For example, the actuator, in particular when it is embodied as a piezoelectric actuator, is supported on or affixed to the actuator or printhead housing at its end facing the nozzle outlet opening (in the actuation direction). The (second) end that is opposite in the actuation direction is preferably supported on or affixed to the piston attachment and/or to one of the ends of the biasing element. The piston attachment ultimately serves to connect the piston to the second end of the actuator and to the biasing element and can be integrally formed with or can be separate from the piston, the biasing element or the actuator. For example, the biasing element can be located behind the actuator, as viewed in the actuation direction starting from the nozzle outlet opening. In this case, it is compressed when the piston is located in the retracted position and is not compressed or is less compressed when the piston is located in the extended position. Alternatively, the biasing element can, for example, be provided in front of the end of the actuator that faces away from the nozzle outlet opening, as viewed in the actuation direction. Here, the first end, as viewed in the actuation direction starting from the nozzle outlet opening, is also preferably affixed to the actuator housing, and the second end, as viewed in the actuation direction starting from the nozzle outlet opening, is affixed to the actuator. The biasing element is thus preferably provided in parallel and radially overlapping with the actuator. In this case, it is expanded when the piston is located in the retracted position and is not expanded or is less expanded when the piston is located in the extended position, i.e. it is preferably formed as a tension spring.
Preferably, the actuator is designed as a piezoelectric stack that is arranged substantially in extension to the piston. In this case, the piston attachment preferably extends parallel to the piezoelectric stack; preferably it is formed in a hollow cylindrical manner and surrounds the piezoelectric stack radially with reference to the actuation direction.

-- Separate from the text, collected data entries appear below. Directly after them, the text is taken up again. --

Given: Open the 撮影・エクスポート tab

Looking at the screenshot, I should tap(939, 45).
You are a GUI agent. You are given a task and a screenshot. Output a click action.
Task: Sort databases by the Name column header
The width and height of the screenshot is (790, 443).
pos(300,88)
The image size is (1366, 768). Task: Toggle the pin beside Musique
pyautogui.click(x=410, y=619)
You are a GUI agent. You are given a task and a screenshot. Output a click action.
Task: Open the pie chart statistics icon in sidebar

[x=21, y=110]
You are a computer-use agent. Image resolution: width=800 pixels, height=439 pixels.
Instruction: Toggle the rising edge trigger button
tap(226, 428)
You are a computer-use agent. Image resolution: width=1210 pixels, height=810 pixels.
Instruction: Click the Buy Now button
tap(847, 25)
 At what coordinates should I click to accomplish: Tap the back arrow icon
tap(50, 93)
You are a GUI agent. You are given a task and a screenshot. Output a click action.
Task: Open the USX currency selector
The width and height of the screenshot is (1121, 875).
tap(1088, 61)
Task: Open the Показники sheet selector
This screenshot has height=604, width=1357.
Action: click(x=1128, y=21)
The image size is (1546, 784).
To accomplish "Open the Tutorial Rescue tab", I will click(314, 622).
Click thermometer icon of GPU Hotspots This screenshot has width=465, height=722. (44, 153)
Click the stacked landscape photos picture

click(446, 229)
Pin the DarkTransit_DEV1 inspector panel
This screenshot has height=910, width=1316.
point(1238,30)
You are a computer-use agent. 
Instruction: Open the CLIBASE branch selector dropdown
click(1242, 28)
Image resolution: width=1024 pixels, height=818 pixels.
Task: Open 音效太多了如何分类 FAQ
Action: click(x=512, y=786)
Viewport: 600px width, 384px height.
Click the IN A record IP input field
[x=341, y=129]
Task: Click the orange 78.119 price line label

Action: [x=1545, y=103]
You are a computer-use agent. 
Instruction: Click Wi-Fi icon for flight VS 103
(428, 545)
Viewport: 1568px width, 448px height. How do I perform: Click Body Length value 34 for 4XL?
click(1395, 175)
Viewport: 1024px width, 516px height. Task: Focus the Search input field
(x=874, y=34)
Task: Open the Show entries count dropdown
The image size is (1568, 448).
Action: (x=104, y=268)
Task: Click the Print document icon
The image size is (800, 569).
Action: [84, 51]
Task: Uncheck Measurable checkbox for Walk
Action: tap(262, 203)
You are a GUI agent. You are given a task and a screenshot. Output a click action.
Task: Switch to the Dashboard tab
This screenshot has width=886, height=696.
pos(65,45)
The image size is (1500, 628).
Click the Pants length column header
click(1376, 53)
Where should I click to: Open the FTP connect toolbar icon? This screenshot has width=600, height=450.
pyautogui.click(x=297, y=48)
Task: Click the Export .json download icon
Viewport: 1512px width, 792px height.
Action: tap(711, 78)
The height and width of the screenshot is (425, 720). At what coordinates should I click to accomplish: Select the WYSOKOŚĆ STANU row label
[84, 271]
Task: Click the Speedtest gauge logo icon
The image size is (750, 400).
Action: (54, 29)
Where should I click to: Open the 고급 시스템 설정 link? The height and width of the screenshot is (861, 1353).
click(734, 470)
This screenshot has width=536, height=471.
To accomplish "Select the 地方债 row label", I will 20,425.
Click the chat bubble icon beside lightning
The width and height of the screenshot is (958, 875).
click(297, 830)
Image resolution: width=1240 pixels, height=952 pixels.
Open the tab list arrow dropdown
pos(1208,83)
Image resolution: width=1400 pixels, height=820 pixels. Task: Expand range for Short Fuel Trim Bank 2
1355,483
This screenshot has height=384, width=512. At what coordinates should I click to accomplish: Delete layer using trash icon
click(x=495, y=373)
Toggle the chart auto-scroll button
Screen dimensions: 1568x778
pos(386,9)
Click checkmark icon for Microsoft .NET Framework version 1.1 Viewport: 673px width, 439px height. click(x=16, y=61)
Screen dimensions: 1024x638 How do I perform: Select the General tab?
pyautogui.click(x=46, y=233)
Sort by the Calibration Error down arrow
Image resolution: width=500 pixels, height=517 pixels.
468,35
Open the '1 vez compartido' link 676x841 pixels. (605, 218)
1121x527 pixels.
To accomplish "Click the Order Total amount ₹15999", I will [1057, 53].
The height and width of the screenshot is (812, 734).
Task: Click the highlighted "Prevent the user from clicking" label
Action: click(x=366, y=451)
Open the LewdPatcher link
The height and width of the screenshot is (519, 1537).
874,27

In another example, the actuator is formed as a ring piezoelectric (ring-shaped piezoelectric/piezoelectric stack) that surrounds the piston at least partially radially, i.e. perpendicular to the actuation direction. In this case, the piston attachment can be formed, for example, as a circular disc, which connects the second end of the ring piezoelectric with the end of the piston that faces away from the nozzle outlet opening. In addition, the biasing element, in particular when the biasing element is formed as a compression spring, can be supported on the side of the piston attachment that faces away from the nozzle outlet opening.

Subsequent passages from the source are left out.